Rubriek 1:Identificatie

1. Identificatie van de stof of het mengsel en van de onderneming.
1.1. Identificatie van de stof of het preparaat
De voor de identificatie gebruikte naam moet gelijk zijn aan de naam op het etiket.
Voor registratieplichtige stoffen moet de naam overeenkomen met de bij de registratie opgegeven naam en (indien toegekend) het REACH registratienummer moet eveneens worden vermeld. Wanneer het product een mengsel is welke een unieke formule-identificatie (UFI) heeft, wordt de UFI hier vermeld.
Indien er andere identificatiemiddelen zoals een code voor het product bestaan, kunnen deze worden aangegeven.
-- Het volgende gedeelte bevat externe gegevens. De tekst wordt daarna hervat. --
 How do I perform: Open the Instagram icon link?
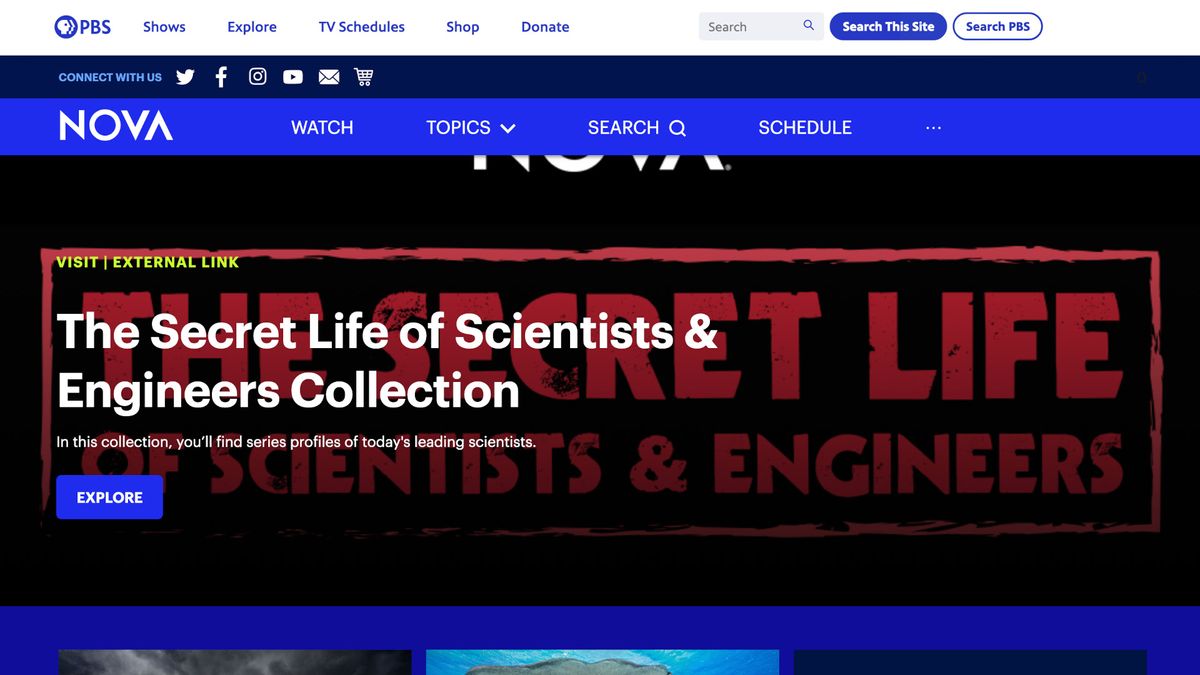[257, 76]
1.2. Gebruik van de stof of het preparaat
Vermeld de beoogde of aanbevolen gebruik van de stof of het preparaat voorzover deze bekend zijn.
Indien er veel verschillend gebruik mogelijk is, dienen alleen de belangrijkste of meest gangbare te worden vermeld. Indien U het veiligheidsinformatieblad voor deze stof of dit preparaat gericht op een specifiek gebruik levert, waarbij beschermingsmaatregelen gericht zijn op beschreven gebruik, dient U dit te vermelden.
Indien een chemisch veiligheidsrapport vereist is, wordt in het veiligheidsinformatieblad informatie opgenomen over elk geïdentificeerd gebruik dat voor de ontvanger van het veiligheidsinformatieblad van belang is. Deze informatie moet overeenkomen met het geïdentificeerde gebruik en de blootstellingsscenario’s als beschreven in de bijlage (rubriek 16) bij het veiligheidsinformatieblad.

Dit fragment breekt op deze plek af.